Sequence-based discrete-diffusion framework that designs peptide binders with specified agonist or antagonist behavior against GPCR targets.
TD3B (Transition-Directed Discrete Diffusion for Allosteric Binder Generation) is a sequence-based generative framework for designing peptide binders that exert a specified functional effect — agonism or antagonism — on a target protein. Most generative binder design methods optimize for binding affinity alone, treating any tight binder as a success. TD3B instead conditions generation on the direction of the allosteric response, so that the resulting peptides are not merely binders but functional modulators that push the target toward an active or inactive conformational state. The work was developed by the Chatterjee Lab (Programmable Biology Group) at Duke University, spanning Biomedical Engineering and Computer Science, and was presented as an ICML 2026 Spotlight.
The model targets G protein-coupled receptors (GPCRs), a therapeutically central class of membrane proteins whose signaling is governed by ligand-induced conformational shifts. Designing peptides that selectively bias a GPCR toward activation or inhibition is a long-standing challenge because affinity and functional direction are decoupled: a high-affinity binder can be silent, agonistic, or antagonistic. TD3B addresses this by coupling a discrete-diffusion sequence generator with a learned signal that scores the intended directional effect.
Architecturally, TD3B fine-tunes a pretrained masked discrete language model (MDLM) diffusion backbone using an amortized training scheme that combines a Direction Oracle with a binding-affinity gate. The result is a single fixed checkpoint that runs inference against new protein targets without re-training, while optional per-target fine-tuning remains available for users who want to specialize the model further.
td3b.ckpt) runs inference on previously unseen protein targets without re-training; multi-target fine-tuning is optional.td3b.ckpt, the pretrained.ckpt MDLM backbone, and the direction_oracle.pt scorer — are distributed alongside an inference.py script and a Colab demo.TD3B builds on a masked diffusion language model (MDLM) backbone, a discrete-diffusion architecture that generates sequences by iteratively unmasking tokens under a learned reverse process. The pretrained backbone is provided as pretrained.ckpt; the specific training corpus used to pretrain this MDLM is not stated in the released materials. Fine-tuning is performed via amortized training that introduces transition-directed guidance: a Direction Oracle (direction_oracle.pt) predicts whether a candidate peptide drives the target toward the desired active or inactive state, and a binding-affinity gate filters for sequences that also bind, jointly shaping the diffusion trajectory. This produces the fixed td3b.ckpt checkpoint used for inference. The released package includes an inference.py script and a Colab notebook for generating binders against user-supplied targets. Model weights are distributed on HuggingFace under a CC BY-NC-ND 4.0 license (non-commercial, no-derivatives).

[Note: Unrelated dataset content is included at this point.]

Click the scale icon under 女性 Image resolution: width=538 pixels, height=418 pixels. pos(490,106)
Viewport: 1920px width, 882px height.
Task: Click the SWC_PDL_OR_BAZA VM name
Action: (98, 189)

TD3B is aimed at researchers designing functional peptide modulators of GPCRs, where the goal is not only to bind a receptor but to elicit a defined pharmacological direction — activation or inhibition. Because the fixed checkpoint generalizes to new targets without re-training, it can be applied to a range of receptors as a first-pass in silico design tool, with optional fine-tuning for targets that warrant specialization. The bundled inference script and Colab demo lower the barrier for computational biologists and protein engineers to generate candidate sequences for downstream synthesis and experimental validation.
By explicitly conditioning generation on the direction of an allosteric response, TD3B reframes peptide binder design around functional outcome rather than affinity alone, a distinction that matters for therapeutic GPCR modulation. Its selection as an ICML 2026 Spotlight signals interest from the machine learning community in directional, function-aware generative design. Adoption is early and the broader functional generalization of designs remains to be established experimentally. Two limitations should be weighed: the non-commercial, no-derivatives license (CC BY-NC-ND 4.0) restricts commercial use and modification of the weights, and the training corpus of the underlying MDLM backbone is not disclosed, which limits full reproducibility and provenance assessment.